State the number of lines with "profile" in the listing, leaving out everything else.
--------------------------------------------------
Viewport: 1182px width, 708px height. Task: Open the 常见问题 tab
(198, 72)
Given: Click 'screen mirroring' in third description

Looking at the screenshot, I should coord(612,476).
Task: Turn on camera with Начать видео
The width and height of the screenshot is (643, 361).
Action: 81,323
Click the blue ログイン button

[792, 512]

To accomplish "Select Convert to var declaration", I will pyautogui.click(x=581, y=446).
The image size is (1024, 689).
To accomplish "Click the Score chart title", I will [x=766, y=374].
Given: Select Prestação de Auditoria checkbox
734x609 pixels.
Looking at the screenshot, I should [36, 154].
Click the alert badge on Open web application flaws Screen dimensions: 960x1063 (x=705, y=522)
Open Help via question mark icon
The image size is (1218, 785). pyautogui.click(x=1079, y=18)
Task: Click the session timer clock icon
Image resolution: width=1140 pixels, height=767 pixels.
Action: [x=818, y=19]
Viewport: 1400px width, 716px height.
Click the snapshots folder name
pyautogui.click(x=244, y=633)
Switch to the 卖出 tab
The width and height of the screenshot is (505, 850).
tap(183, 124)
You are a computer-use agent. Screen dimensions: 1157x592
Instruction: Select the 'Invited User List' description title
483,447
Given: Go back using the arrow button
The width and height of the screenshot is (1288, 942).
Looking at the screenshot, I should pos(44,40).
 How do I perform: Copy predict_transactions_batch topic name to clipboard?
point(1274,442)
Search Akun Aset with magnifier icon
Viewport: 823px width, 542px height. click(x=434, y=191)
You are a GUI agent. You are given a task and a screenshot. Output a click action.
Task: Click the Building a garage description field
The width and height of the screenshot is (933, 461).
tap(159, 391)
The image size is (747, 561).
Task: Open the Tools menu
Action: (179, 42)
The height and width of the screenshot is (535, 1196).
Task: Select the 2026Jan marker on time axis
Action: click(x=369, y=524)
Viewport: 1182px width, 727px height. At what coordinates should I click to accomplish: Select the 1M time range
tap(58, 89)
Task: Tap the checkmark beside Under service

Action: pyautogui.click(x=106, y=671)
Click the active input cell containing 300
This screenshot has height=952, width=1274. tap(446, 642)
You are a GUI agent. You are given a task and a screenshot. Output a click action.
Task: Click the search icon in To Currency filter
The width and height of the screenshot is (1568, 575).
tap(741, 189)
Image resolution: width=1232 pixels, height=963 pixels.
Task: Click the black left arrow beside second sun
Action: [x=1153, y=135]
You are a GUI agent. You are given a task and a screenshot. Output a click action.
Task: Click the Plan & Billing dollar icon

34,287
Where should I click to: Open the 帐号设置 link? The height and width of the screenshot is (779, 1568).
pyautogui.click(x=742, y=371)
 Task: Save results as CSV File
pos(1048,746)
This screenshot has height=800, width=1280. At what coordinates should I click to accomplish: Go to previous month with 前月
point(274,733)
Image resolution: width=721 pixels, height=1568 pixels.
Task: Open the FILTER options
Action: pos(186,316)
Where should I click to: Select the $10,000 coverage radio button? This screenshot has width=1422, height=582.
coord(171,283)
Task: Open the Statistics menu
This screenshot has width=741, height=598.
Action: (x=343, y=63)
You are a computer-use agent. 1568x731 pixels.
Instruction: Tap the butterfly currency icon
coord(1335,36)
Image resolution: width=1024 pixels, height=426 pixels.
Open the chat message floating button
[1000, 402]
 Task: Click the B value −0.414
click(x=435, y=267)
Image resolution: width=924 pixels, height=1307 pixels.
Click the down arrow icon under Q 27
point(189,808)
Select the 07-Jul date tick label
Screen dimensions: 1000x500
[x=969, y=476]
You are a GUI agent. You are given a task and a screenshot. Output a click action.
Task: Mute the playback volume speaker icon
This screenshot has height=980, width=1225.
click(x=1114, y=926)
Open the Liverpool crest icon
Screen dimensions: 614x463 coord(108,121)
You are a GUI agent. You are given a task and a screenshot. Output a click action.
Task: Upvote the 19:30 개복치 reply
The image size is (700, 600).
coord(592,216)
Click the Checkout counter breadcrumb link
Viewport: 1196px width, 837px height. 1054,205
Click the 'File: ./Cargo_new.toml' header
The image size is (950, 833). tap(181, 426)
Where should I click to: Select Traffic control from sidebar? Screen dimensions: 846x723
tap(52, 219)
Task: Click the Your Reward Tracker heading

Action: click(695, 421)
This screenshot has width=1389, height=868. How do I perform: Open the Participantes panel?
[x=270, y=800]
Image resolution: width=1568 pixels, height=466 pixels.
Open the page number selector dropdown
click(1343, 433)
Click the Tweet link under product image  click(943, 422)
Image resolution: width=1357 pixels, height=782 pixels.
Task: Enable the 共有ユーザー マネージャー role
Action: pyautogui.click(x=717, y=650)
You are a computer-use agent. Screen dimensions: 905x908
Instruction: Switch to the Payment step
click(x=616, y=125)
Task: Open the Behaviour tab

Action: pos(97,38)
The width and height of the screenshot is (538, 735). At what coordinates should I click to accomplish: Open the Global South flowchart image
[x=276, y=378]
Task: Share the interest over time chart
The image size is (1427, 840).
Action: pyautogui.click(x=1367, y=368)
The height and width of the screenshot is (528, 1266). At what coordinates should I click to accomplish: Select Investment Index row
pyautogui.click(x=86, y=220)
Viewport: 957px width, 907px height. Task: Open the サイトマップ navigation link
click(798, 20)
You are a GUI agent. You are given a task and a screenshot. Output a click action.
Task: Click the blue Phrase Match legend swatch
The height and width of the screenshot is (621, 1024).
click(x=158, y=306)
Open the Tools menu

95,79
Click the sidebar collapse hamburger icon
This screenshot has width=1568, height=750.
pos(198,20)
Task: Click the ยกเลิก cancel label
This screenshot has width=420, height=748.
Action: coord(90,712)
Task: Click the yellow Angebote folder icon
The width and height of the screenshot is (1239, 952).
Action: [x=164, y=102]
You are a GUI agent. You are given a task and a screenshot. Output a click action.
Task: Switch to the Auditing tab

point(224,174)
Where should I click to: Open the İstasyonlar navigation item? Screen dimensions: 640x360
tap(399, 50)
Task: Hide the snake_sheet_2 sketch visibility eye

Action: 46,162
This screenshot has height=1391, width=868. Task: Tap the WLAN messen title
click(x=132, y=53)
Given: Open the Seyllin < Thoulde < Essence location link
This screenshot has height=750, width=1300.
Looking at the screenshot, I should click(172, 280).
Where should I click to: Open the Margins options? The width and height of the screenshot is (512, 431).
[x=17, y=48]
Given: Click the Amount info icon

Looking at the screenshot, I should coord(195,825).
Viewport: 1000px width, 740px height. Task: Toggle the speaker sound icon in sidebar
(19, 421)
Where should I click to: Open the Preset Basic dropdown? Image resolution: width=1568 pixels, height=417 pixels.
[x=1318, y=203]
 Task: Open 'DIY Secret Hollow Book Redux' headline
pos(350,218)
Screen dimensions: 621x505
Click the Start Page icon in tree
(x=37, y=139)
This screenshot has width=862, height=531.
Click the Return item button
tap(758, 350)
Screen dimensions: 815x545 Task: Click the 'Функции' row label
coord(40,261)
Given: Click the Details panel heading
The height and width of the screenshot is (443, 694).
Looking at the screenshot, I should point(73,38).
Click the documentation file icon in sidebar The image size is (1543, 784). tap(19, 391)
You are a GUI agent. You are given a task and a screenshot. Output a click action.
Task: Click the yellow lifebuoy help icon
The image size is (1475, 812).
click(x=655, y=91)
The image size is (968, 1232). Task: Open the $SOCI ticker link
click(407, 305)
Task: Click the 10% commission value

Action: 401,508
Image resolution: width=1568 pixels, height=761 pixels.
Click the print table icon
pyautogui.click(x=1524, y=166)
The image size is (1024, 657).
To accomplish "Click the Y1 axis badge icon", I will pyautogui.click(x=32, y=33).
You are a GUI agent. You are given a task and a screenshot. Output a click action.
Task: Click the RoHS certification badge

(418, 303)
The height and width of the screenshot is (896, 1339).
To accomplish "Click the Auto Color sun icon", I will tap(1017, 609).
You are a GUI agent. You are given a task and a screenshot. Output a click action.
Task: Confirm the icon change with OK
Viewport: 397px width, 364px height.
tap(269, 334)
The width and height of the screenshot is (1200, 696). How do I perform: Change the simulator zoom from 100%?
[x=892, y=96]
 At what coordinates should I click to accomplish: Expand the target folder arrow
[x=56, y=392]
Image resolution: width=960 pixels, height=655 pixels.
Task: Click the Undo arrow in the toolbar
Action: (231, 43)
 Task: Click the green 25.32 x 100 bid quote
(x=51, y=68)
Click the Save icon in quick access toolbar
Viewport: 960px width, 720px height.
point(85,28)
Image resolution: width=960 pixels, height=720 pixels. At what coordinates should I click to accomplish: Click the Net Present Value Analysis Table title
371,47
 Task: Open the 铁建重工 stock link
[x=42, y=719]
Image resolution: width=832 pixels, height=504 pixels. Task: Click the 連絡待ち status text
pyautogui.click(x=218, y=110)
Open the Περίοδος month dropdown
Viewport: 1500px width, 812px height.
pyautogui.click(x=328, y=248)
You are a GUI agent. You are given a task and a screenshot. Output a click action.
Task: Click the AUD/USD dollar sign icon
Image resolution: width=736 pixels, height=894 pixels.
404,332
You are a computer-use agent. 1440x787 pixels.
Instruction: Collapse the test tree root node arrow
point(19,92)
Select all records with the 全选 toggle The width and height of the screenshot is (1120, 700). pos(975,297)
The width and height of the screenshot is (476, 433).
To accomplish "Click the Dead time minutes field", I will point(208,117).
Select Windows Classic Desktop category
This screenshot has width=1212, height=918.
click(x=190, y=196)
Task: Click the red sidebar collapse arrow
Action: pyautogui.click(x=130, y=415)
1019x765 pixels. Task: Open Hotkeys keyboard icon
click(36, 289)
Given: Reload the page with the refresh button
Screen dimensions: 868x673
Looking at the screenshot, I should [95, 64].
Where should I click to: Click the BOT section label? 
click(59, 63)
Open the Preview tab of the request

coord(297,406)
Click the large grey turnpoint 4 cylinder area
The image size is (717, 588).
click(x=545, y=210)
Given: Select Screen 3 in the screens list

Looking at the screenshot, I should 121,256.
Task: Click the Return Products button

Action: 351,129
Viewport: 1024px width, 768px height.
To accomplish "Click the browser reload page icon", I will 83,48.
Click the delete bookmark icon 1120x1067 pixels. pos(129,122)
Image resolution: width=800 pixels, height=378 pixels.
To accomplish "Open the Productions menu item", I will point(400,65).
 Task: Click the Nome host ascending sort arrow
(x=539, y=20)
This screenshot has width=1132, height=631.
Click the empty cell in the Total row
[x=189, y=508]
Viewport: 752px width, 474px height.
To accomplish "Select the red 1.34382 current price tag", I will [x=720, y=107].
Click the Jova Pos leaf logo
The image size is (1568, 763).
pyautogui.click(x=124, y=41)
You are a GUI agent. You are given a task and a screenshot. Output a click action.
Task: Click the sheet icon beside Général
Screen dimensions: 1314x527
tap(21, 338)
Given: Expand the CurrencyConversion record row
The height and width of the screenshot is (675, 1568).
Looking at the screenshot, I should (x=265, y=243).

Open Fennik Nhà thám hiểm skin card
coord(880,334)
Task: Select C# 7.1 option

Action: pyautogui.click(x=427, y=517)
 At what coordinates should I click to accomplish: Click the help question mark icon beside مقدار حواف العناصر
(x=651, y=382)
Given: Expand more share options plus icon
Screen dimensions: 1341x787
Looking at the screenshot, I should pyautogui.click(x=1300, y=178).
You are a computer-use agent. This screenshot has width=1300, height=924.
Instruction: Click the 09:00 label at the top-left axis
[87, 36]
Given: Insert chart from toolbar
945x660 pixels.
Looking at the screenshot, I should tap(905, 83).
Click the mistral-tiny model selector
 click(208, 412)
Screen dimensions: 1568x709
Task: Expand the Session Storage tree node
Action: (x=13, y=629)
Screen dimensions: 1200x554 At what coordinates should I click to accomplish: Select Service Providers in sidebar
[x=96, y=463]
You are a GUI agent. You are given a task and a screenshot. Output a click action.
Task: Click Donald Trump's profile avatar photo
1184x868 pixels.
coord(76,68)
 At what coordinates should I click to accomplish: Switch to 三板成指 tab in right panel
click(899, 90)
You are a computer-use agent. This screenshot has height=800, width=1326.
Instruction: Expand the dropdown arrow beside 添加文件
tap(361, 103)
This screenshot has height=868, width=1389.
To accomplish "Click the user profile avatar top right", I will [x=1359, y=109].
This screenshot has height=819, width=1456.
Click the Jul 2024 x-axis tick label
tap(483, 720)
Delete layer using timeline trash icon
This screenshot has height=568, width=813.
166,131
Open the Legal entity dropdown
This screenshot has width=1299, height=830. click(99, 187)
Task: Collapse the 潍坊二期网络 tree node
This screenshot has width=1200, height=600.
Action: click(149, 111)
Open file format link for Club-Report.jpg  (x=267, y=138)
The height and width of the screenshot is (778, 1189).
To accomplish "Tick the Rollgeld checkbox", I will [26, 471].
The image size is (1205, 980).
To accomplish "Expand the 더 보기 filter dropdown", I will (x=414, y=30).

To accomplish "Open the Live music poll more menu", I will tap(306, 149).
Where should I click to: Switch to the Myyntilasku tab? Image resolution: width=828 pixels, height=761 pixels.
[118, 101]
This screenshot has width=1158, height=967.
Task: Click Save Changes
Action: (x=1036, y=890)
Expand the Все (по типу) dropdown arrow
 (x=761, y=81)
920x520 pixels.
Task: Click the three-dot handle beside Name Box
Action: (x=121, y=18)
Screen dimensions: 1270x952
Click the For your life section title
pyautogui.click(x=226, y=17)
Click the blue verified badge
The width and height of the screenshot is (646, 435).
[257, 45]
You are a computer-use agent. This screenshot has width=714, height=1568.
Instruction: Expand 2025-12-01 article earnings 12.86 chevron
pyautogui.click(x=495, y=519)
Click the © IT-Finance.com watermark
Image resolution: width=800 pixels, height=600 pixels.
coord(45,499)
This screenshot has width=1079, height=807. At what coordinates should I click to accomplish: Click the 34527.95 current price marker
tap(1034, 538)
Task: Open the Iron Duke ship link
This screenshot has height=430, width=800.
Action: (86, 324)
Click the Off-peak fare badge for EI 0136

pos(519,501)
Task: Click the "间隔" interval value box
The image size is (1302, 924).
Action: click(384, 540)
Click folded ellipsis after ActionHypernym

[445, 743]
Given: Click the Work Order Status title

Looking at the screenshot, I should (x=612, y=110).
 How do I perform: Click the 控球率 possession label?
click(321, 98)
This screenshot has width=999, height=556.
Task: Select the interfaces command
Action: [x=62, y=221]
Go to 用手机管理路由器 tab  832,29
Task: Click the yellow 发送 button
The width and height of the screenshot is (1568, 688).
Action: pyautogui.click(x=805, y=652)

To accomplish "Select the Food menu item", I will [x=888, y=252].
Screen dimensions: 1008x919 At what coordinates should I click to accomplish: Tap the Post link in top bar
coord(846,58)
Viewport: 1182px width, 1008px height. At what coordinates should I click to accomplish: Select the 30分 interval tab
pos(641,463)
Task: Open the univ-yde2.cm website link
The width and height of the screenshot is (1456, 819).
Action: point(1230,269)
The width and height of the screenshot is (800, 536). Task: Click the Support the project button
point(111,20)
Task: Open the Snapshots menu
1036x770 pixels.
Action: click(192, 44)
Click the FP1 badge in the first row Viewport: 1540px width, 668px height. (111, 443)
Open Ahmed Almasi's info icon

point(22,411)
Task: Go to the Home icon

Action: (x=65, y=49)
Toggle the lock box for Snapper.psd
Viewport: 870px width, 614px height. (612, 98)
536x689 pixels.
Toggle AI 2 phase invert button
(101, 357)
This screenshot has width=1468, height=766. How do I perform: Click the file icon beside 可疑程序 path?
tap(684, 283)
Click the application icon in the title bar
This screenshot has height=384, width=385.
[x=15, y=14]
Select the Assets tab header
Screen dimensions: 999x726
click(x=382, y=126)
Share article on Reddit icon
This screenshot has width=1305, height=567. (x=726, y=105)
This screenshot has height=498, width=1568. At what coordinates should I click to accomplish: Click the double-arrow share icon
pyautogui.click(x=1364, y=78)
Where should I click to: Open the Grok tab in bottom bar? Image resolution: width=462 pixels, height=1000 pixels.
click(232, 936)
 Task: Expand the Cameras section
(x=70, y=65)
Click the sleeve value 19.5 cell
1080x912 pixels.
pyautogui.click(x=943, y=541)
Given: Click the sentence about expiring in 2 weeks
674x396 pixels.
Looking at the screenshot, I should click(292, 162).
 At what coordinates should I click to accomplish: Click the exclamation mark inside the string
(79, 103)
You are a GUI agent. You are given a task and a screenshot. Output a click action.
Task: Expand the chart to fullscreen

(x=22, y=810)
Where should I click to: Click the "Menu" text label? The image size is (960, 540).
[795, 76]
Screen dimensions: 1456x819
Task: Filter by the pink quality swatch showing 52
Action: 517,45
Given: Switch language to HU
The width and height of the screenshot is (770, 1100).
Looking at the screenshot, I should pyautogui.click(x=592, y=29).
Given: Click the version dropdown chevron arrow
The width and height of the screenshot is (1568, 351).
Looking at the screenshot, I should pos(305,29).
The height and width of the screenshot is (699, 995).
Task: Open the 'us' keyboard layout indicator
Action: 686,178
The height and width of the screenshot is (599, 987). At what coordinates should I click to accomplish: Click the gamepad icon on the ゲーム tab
--------------------------------------------------
Response for this exercise: 2